Gov. Gavin Newsom, a Democrat, signed A.B. 150, part of a package to enact California's 2021-22 budget. He was widely expected to do so — when updating his budget request in May, he reiterated his position that the cap on the SALT deduction should be lifted but said California would provide "a partial fix" for S corporations and other pass-throughs.

Final votes on the legislation, which took place July 1, were 78-0 in the California Assembly and 40-0 in the California Senate.

California joins at least 15 states that have enacted SALT cap workarounds since passage of the 2017 federal tax overhaul.

The governor's office did not immediately respond to a request for additional comment.

A lobbying group, the S-Corp Association, said the provision "is good news for the state's 600,000 S corporations who, along with California partnerships and LLCs, can now deduct the full amount of their state and local tax payments on their federal taxes."

Under an analysis of A.B. 150 by the state Senate, California's SALT workaround for pass-through entities will be an elective tax that the entity pays on behalf of partners. The partners can then receive a credit. The tax rate will be 9.3% and will fall on the distributive shares of income of the partners. Individual partners can choose not to consent, but the entity can still elect to pay the tax.
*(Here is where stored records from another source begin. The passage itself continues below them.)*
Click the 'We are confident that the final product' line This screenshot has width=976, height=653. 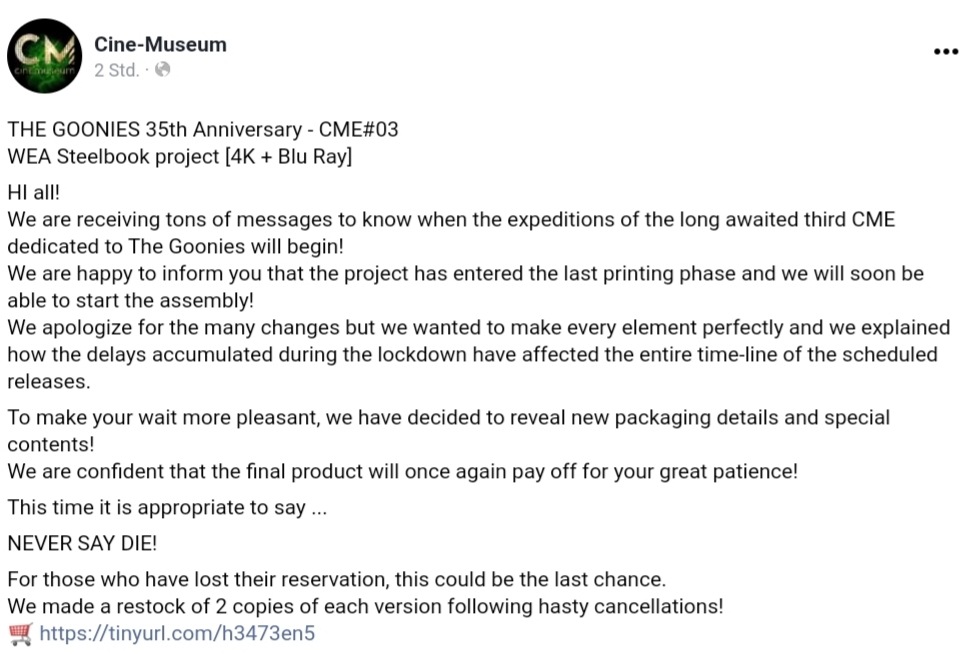tap(403, 471)
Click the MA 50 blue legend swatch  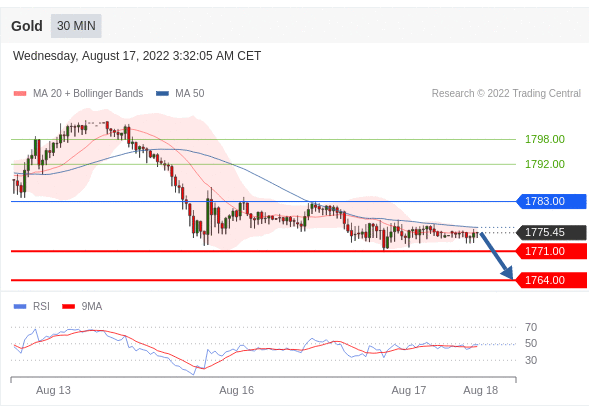click(x=162, y=94)
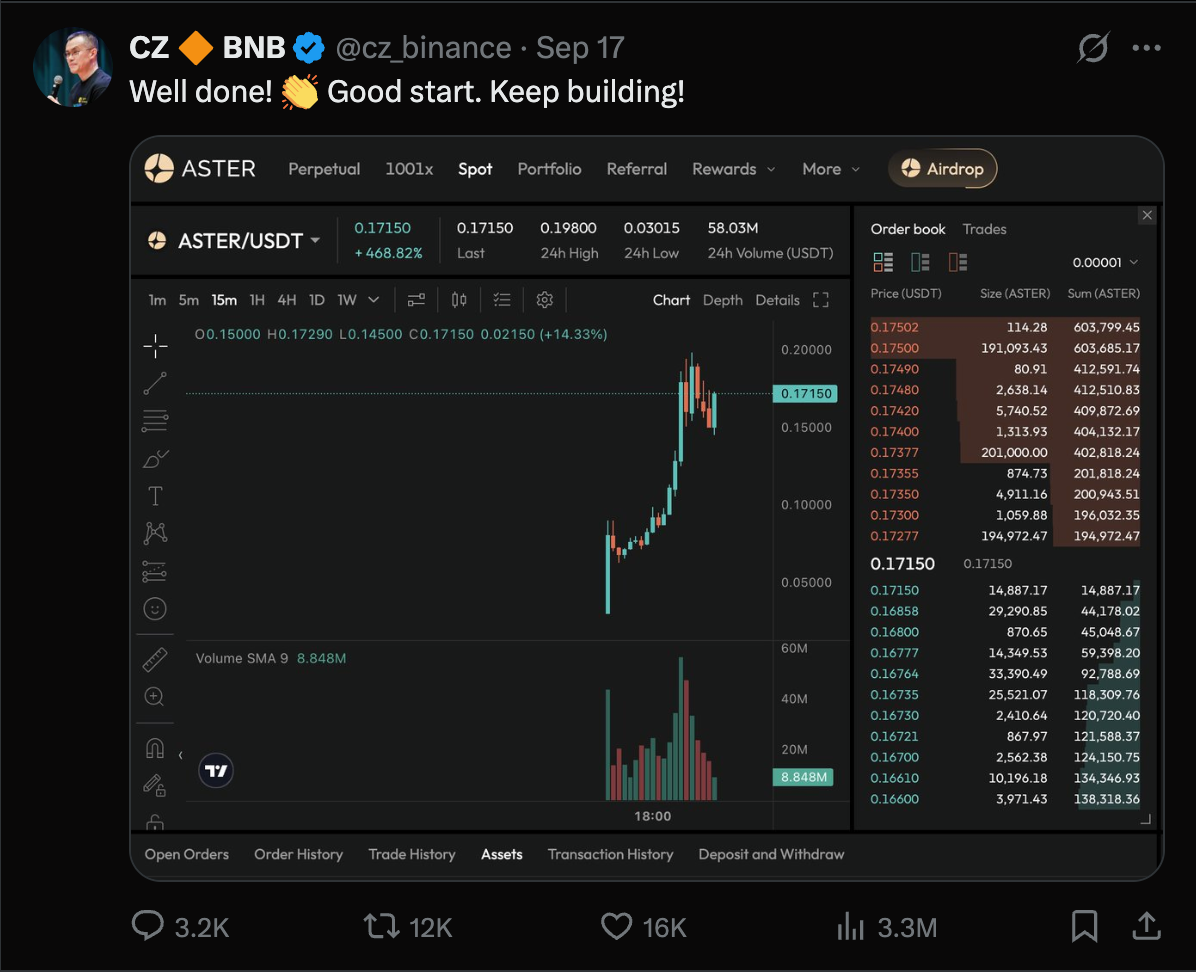Select the measure ruler tool
1196x972 pixels.
click(155, 659)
Those partners who do consent will get a nonrefundable credit that equals the amount of tax paid by the entity on the partners' behalf.

The pass-through workaround will begin for tax year 2021 and sunset after tax year 2025, according to the analysis.

In addition to the workaround on the SALT cap, A.B. 150 includes several credits and exemptions. A two-year exemption on the sale of diapers and menstrual products is extended indefinitely. The state historic tax credit, scheduled to sunset on Jan. 1, 2026, is extended by one year.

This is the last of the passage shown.